Advertisement

Warning as scammers pretending to be Lottery winners offer money to desperate mum

Dympna McKenna, 47, believed she was chatting to Richard and Debbie Nuttall  (Anita Maric / SWNS)
Dympna McKenna, 47, believed she was chatting to Richard and Debbie Nuttall (Anita Maric / SWNS)

Cruel scammers have targeted the debt-ridden single mum of a disabled young girl - by posing as millionaire lottery winners offering a helping hand.

Dympna McKenna, 47, believed she was chatting to Richard and Debbie Nuttall - who scooped £61million on the EuroMillions in January - over Facebook.

She "bared her soul" and revealed she was desperate to find some help for her and her daughter Dakota, 10, and the £7,000 debt she is in.

She cried when the scammers offered her cash but later realised it was a lie and decided to play along.

Now she wants to warn others who might not be ware it's a scam.

Dympna, who is a full-time carer for her autistic daughter, said: "I bared my soul - that's why I'm mad. They are sat behind a computer.

"How can a person go from being an innocent baby to a monster? It's disgusting."

Dympna, from Birmingham, has desperately trying to get out of debt for the last few years.

Dympna McKenna with her daughter Dakota (Dympna McKenna / SWNS)
Dympna McKenna with her daughter Dakota (Dympna McKenna / SWNS)

She thought her prayers had been answered when a friend of a friend told her they'd been speaking with lottery winners Richard and Debbie, both 54, and said they might be able to help.

She said of her situation: "She has sleepless nights with anxiety. I'm always on her bed holding her hand. I can't work."

Dympna decided to reach out via Facebook to who she thought was Richard. She explained her situation and was amazed when she was offered cash.

But soon she started to realise all wasn't as it seemed when they started to ask her for identifying information.

Dympna said: "For new lottery winners, why were they investing so much time into messaging me? You'd be spending your money."

Although Dympna didn't fall for the scam she is worried others have.

She said: "I feel sick for them. They could be losing thousands of pounds.

"I'm angry that these people are doing this."

Lottery operator Allwyn said they contacted Meta and the account has been removed.

A spokesman said: "We are aware that there are individuals and organisations that attempt to obtain payment or personal details from people under a variety of pretexts.

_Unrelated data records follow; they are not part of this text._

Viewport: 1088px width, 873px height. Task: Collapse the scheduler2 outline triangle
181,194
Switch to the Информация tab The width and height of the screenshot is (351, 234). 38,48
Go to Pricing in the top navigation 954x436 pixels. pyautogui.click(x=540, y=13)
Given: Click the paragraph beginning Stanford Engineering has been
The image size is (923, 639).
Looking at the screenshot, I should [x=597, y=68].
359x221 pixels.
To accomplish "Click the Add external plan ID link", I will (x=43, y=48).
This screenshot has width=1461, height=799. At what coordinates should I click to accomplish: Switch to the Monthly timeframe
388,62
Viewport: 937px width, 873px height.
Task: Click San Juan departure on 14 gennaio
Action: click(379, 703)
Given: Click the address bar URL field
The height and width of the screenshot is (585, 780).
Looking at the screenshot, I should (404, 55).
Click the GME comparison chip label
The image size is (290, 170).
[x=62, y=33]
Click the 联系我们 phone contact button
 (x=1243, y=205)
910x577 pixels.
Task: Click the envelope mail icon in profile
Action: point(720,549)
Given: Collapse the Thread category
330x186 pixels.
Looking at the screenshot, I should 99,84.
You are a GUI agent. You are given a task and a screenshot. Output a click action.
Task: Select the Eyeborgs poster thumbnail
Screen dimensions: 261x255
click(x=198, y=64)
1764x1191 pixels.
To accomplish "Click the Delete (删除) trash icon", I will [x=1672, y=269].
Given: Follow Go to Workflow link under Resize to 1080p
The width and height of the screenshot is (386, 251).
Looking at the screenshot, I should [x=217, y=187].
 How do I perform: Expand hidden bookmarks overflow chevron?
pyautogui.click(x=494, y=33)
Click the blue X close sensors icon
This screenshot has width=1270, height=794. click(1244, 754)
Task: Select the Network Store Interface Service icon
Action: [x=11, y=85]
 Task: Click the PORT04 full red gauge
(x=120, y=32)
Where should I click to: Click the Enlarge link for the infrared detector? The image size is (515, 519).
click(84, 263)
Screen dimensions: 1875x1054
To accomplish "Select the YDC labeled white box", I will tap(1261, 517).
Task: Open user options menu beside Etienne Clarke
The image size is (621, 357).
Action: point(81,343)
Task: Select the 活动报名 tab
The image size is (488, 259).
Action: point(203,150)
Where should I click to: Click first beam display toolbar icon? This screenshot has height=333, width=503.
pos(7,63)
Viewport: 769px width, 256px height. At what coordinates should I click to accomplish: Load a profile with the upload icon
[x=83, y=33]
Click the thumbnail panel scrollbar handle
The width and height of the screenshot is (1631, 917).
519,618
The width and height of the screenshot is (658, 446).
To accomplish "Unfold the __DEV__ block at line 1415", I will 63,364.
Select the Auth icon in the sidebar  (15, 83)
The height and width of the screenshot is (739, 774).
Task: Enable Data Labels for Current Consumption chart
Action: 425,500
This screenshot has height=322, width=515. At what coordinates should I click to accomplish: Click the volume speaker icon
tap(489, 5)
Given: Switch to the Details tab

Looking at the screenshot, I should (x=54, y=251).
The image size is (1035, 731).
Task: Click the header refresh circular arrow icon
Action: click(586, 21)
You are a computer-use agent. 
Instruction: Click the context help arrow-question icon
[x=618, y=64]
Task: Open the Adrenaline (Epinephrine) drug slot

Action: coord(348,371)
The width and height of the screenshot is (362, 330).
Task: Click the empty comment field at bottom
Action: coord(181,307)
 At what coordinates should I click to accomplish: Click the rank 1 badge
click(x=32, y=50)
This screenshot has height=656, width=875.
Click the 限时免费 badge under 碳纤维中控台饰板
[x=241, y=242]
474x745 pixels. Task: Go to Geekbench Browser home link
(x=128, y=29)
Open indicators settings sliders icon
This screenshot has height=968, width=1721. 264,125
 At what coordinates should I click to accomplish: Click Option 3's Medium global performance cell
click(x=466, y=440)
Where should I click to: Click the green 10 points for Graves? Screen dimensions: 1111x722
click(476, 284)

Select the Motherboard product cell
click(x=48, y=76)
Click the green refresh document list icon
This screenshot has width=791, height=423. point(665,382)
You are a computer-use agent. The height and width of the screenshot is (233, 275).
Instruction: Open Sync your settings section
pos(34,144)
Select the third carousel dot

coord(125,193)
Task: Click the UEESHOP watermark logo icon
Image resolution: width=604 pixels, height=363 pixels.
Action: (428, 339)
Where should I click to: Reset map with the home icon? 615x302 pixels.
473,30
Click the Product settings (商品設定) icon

"The National Lottery, winners of The National Lottery and other lotteries are sometimes falsely used as part of these scams.

"We would urge people to remember that, if something looks too good to be true, it probably is.

"The National Lottery website provides security advice in respect of lottery ‘scams’: https://www.national-lottery.co.uk/security As always, if any individual believes they are a victim of crime, they should contact their local police."

Meta have also been contacted for comment.